Emergency presentation with hypotension, hypoglycaemia and circulatory collapse due to acute glucocorticoid deficiency
A detailed and full general examination is mandatory in the initial assessment of an acutely unwell patient.
The patient with classical Addison's disease may have a deep tan, with buccal, scar and palmar pigmentation, and evidence of generalised weight loss.
The patient with hypopituitarism or hypothyroidism may have a typical appearance of waxy, doughy skin, thinned hair, cool peripheries, and reduced conscious level.
Detailed emergency cardiac assessment is necessary in the patient presenting with collapse.
The patient will usually be profoundly fluid depleted, with hypotension and a postural drop in blood pressure.
Deeply tanned skin with pigmentation of scars is indicative of classical Addison’s disease and high ACTH levels.
Pallor may also occur with anaemia and glucocorticoid deficiency of any cause, for example pernicious anaemia, coeliac disease or pituitary dysfunction.
Patches of symmetrical depigmentation of both hair and skin may occur with vitiligo.

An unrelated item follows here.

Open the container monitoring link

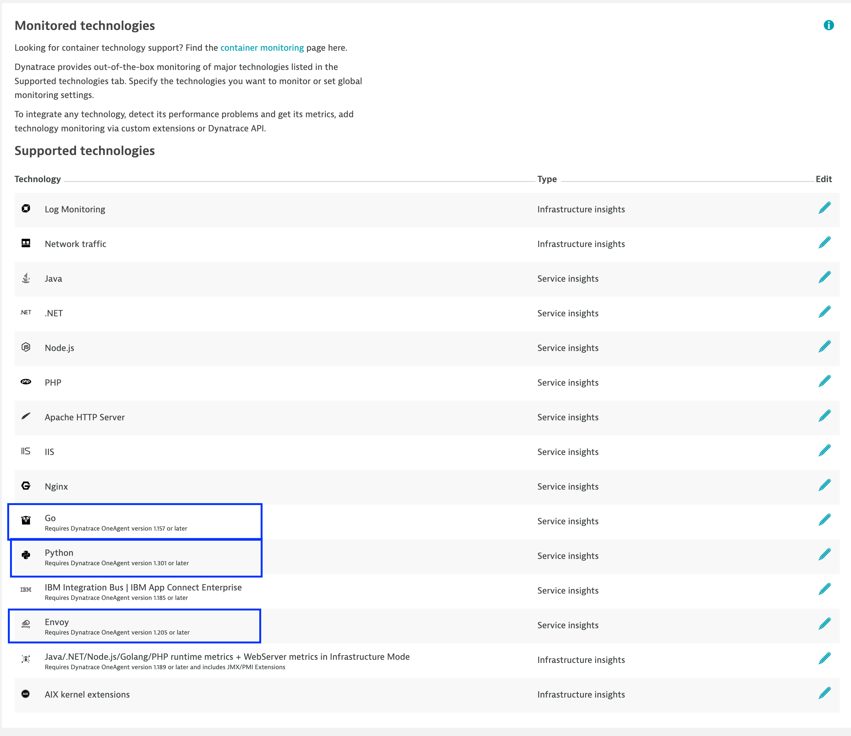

Dry skin with diffuse hair loss may be seen in hypothyroidism or hypopituitarism, and fine wrinkling of the skin occurs in hypopituitarism.
Non-specific abdominal pain is commonly associated with an Addisonian crisis. However, underlying abdominal conditions may also have triggered the crisis. Acute adrenal infarction also causes severe abdominal pain which may mimic renal colic.